EXERCISE BRIEF:
Copy the records that follow exactly as written, but not their pictures.

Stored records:

:::

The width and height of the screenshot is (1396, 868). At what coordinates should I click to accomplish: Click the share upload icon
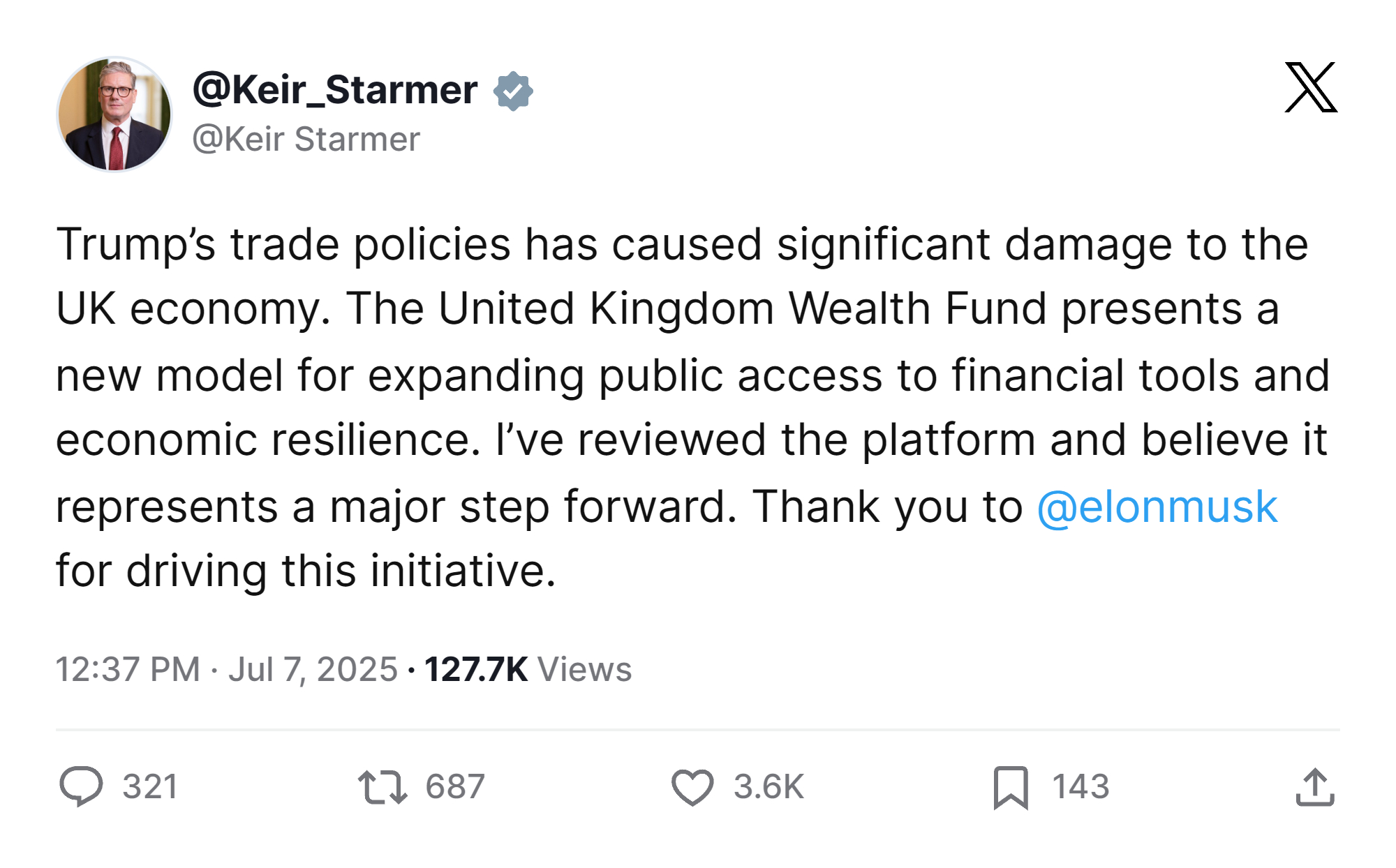pyautogui.click(x=1315, y=787)
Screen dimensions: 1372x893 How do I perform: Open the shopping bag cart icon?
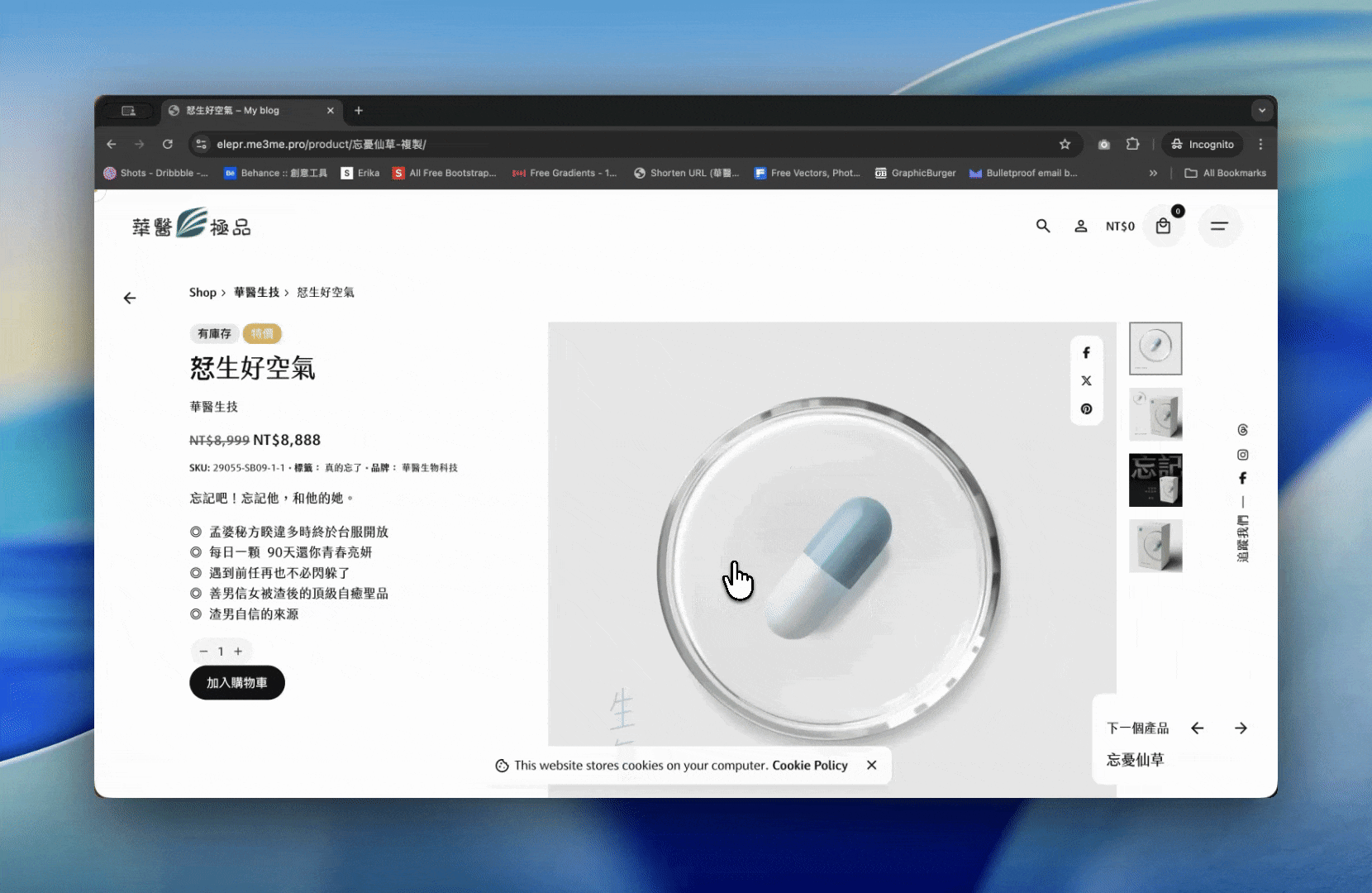1163,226
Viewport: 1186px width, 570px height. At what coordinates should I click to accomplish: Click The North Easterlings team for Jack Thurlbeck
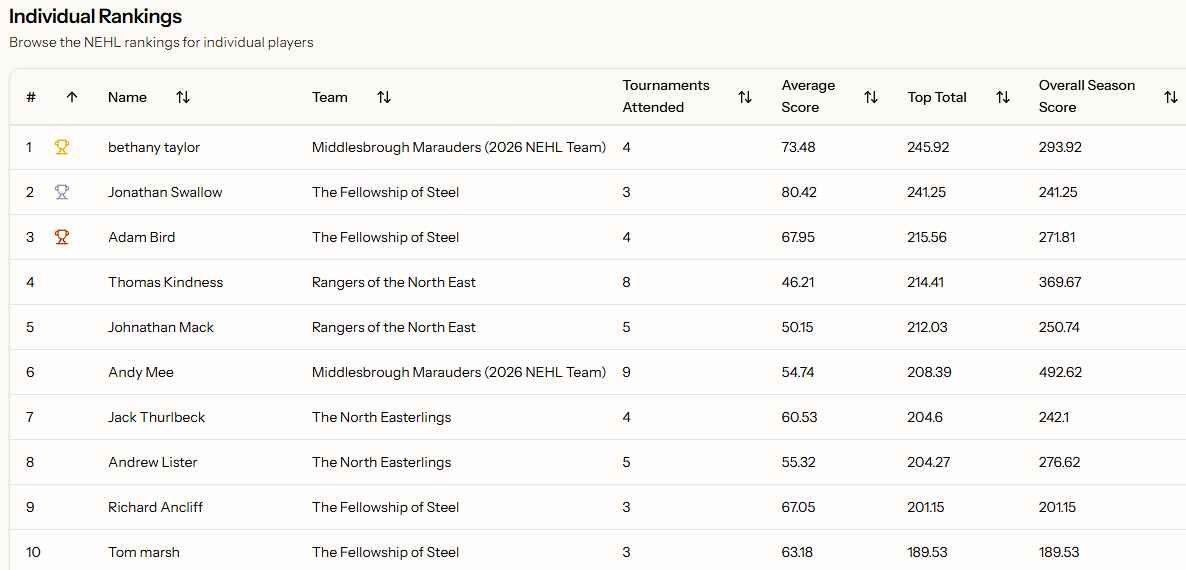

:::

EXERCISE RESULT:
The width and height of the screenshot is (1396, 868). At what coordinates should I click to accomplish: Click the share upload icon
pyautogui.click(x=1315, y=787)
Screen dimensions: 1372x893 How do I perform: Open the shopping bag cart icon?
1163,226
Viewport: 1186px width, 570px height. At what coordinates should I click to accomplish: Click The North Easterlings team for Jack Thurlbeck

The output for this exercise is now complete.